Industrial & Engineering Chemistry Research, Vol.49, No.4, 1910-1919, 2010
Investigation of Immiscible and Miscible Foam for Enhancing Oil Recovery
We report the study of flow of CO2 and N-2 foam in natural sandstone cores containing oil with the aid of X-ray computed tomography. The study is relevant for enhanced oil recovery (EOR). The cores were partially saturated with oil and brine (half top) and brine only (half bottom) to mimic the water-oil transition occurring in oil reservoirs. The CO2 was used either under subcritical conditions (P = 1 bar) or under supercritical (immiscible (P = 90 bar) and miscible (P = 137 bar)) conditions, whereas N-2 remained subcritical. Prior to gas injection the cores were flooded with several pore volumes of water. In a typical foam experiment water flooding was followed by the injection of 1-2 pore volumes of a surfactant solution with alpha olefin sulfonate (AOS) as the foaming agent.

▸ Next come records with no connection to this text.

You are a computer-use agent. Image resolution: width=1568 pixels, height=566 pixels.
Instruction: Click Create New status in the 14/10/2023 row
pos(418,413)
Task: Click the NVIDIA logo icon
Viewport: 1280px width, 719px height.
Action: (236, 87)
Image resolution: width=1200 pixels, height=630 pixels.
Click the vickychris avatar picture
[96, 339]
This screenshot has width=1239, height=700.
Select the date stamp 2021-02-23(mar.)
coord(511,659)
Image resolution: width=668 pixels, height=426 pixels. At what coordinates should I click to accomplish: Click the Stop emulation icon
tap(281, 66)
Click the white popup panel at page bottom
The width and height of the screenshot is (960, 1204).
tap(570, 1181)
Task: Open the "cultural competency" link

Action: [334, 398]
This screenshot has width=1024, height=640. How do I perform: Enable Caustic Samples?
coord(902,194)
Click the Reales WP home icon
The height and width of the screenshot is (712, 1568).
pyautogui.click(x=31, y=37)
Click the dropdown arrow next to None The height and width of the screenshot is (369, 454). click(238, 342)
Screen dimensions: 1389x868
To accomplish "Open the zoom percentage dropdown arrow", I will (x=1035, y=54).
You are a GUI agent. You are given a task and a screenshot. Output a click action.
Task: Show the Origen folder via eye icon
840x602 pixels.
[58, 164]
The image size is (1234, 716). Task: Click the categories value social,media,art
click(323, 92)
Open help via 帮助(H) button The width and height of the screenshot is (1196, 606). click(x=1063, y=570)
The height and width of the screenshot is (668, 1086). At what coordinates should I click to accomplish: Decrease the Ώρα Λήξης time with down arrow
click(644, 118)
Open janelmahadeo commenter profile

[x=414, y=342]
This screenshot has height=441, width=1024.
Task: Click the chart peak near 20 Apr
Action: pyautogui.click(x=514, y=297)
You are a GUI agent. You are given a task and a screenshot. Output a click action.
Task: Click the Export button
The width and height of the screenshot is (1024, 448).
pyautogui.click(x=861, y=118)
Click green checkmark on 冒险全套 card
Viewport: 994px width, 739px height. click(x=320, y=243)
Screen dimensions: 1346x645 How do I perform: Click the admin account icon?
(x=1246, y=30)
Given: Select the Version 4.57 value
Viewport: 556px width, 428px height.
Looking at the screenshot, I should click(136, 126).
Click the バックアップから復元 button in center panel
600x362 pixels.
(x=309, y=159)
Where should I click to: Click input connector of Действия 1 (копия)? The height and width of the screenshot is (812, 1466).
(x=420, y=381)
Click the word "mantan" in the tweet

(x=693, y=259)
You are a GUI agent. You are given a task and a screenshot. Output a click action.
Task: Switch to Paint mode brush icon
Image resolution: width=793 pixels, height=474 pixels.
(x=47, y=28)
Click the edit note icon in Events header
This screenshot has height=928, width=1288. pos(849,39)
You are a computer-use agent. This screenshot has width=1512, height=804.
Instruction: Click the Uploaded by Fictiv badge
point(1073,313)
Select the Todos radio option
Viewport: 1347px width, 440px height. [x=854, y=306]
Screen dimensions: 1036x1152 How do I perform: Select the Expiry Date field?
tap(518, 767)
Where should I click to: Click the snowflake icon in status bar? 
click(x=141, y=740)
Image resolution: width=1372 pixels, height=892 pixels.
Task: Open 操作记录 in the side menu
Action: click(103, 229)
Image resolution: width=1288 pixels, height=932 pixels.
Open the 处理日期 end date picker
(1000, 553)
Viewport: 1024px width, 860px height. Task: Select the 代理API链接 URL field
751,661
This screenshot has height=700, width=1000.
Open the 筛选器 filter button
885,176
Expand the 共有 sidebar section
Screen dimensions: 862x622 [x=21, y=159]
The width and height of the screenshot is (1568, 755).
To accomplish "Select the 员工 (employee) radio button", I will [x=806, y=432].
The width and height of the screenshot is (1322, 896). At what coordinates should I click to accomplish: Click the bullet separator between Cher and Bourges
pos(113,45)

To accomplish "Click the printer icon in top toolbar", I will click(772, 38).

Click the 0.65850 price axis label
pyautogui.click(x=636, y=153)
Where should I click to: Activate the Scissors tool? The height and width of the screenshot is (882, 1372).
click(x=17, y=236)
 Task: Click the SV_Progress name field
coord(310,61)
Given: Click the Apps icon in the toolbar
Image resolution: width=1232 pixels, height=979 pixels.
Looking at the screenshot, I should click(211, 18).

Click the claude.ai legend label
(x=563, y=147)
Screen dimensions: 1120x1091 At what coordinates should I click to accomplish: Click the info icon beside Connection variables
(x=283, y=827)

We visually show how foam propagates in a porous medium containing oil. At low-pressure experiments (P = 1 bar) in the case of N-2, weak foam could be formed in the oil-saturated part. Diffused oil bank is formed ahead of the foam front, which results in additional oil recovery, compared to pure gas injection. CO2 hardly foams in the oil-bearing part of the core, most likely due to its higher solubility. Above the critical point (P = 90 bar), CO2 injection following the slug of surfactant reduces its mobility when there is no oil. Nevertheless, when the foam front meets the oil, the interface between gas and liquid disappears. The presence of the surfactant (when foaming supercritical CO2) did not affect the oil recovery and pressure profile, indicating the detrimental effect of oil on foam stability in the medium. However, at miscible conditions (P = 137 bar), injection of surfactant prior to CO2 injection significantly increases the oil recovery.